My background is in the commercial world where I have been lucky to be involved in a number of successful businesses, from a radio company some friends and I started when I was 21, to a small manufacturing and export company I chaired. All businesses are very different, but that basic recipe remains the same.
So, in short, if we want more and better jobs for New Zealanders, we need to encourage more businesses to be based here. To do that, we need to make access to the ingredients in the business recipe easier. Nothing creates jobs better than business growth.
We need an environment that is encouraging to entrepreneurs and ideas people. We need to ensure we make resources available for businesses to use. We need stronger and more internationally integrated capital markets that provide money for investment. We need to ensure our people have the right skills. And we need to remember that we have a small domestic market, so our businesses will need to access world markets a lot earlier than similar businesses in countries located in larger world populations.
That doesn't mean handouts. It just means removing more of the roadblocks that stop people from doing things.
And that's when the problems start to arrive. The people who say "we want jobs" but then in the next breath say "but you can't do that ... you can't build that there ... you can't expand that ... you can't explore for that there ... you can't live here ... you can't invest in property here - you just can't do that!"
And very quickly we start limiting our options. Through the 2000s, as a country, we progressively boxed ourselves in more and more to depend on fewer and fewer industries based on what the "can'ts" said. At the end of it the government of the day was pretty much down to talking only about two of the ingredients - skills training and subsidising entrepreneurs that don't use resources (the so-called clean-tech sector) - as the bits the "can'ts" were most comfortable with. The rest was off the table.
That attitude made it much harder to pay our way in the world and, as a result, we went into recession before the rest of the world in early 2008.
The irony is a lot of the "can't" behaviour is designed to protect a Kiwi way of life that wouldn't be here if those who say "you can't" had applied their rules 50 or 100 years ago.
The reality is you don't build an economy by lopping off an arm and both legs before you start. A small country like New Zealand has to make the best of all its natural advantages to lift incomes and give more people more chances to make it while staying right here.
We therefore need to stop the endless debate about which industry will save us and focus on all industries where New Zealand has a natural advantage. That's why the Government is implementing and further developing its 120-point action plan that will help build a stronger, more competitive economy.
That doesn't mean you don't take care. Big developments need to have the right environmental protections and mitigations, industry needs good health and safety law, and foreign investment should be sought where it adds value. Ensuring those safeguards are in place is a far healthier approach than just saying no.

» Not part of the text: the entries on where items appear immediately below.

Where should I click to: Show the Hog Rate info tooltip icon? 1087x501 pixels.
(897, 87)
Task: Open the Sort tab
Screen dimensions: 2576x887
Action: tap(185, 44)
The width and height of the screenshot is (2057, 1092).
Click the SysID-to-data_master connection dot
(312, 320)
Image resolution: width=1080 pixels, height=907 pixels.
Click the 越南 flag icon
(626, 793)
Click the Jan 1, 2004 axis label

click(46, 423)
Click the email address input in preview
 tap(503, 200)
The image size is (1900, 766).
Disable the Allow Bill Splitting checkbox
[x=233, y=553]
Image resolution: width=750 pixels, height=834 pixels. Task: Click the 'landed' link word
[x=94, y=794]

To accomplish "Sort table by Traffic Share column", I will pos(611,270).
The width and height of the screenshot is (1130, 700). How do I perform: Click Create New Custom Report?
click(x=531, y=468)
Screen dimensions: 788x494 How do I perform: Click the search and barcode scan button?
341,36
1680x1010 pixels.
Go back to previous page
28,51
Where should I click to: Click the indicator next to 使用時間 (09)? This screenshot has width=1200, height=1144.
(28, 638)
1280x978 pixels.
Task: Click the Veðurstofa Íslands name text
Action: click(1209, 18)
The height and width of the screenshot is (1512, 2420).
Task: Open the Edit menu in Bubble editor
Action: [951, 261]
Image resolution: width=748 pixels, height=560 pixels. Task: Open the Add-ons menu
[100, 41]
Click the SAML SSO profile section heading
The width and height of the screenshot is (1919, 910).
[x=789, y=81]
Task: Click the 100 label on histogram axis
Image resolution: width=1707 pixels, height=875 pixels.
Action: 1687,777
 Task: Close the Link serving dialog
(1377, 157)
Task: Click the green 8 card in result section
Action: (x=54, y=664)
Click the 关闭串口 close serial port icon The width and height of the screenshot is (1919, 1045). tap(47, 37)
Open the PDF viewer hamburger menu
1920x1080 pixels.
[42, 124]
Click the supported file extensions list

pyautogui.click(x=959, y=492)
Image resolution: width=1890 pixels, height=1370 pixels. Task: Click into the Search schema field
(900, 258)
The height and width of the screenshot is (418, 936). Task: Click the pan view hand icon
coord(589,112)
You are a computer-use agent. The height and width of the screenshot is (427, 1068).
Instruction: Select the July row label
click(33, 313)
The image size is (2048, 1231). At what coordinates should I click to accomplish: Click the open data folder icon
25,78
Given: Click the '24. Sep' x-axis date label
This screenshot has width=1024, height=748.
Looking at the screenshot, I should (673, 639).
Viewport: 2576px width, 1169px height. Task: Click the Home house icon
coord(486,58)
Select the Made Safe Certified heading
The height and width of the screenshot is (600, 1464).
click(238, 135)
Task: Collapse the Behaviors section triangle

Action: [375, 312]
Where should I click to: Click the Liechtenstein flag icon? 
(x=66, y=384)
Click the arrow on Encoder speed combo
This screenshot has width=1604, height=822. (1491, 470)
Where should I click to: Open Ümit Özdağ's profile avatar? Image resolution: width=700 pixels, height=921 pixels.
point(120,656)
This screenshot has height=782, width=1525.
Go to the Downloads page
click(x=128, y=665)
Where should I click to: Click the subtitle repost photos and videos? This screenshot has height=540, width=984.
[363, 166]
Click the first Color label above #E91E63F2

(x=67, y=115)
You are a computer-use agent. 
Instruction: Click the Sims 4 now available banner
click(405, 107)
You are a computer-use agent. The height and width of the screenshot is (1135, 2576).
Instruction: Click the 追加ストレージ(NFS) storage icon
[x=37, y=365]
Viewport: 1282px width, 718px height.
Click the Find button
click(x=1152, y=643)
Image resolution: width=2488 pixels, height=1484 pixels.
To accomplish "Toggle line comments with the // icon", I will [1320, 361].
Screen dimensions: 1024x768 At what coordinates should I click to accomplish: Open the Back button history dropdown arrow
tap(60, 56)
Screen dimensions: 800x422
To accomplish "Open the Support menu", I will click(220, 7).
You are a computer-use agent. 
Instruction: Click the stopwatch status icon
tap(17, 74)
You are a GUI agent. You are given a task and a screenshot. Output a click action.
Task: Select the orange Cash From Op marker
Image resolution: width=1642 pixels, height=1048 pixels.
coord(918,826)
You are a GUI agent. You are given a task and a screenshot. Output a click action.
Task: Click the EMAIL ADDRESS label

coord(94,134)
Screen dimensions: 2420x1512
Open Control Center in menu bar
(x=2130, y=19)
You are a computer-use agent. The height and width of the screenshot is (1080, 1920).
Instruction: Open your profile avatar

We live in a world increasingly without borders - at least not as our grandparents knew them. People these days can base their skills, their capital and their ideas just about anywhere. They don't have to be in New Zealand.
So when we think about the "you can'ts" we need to think about the mobility of people and money. Each time we say "you can't" carries a cost. That doesn't mean we should always say "yes", but we do need to carefully weigh up the consequences of saying no.
And we should learn to stop listening to people who in the one breath chant "more jobs, more jobs" and then in the next breath say "but don't do that, or that, or that".
We need to encourage the development of all of our opportunities if we are to prosper.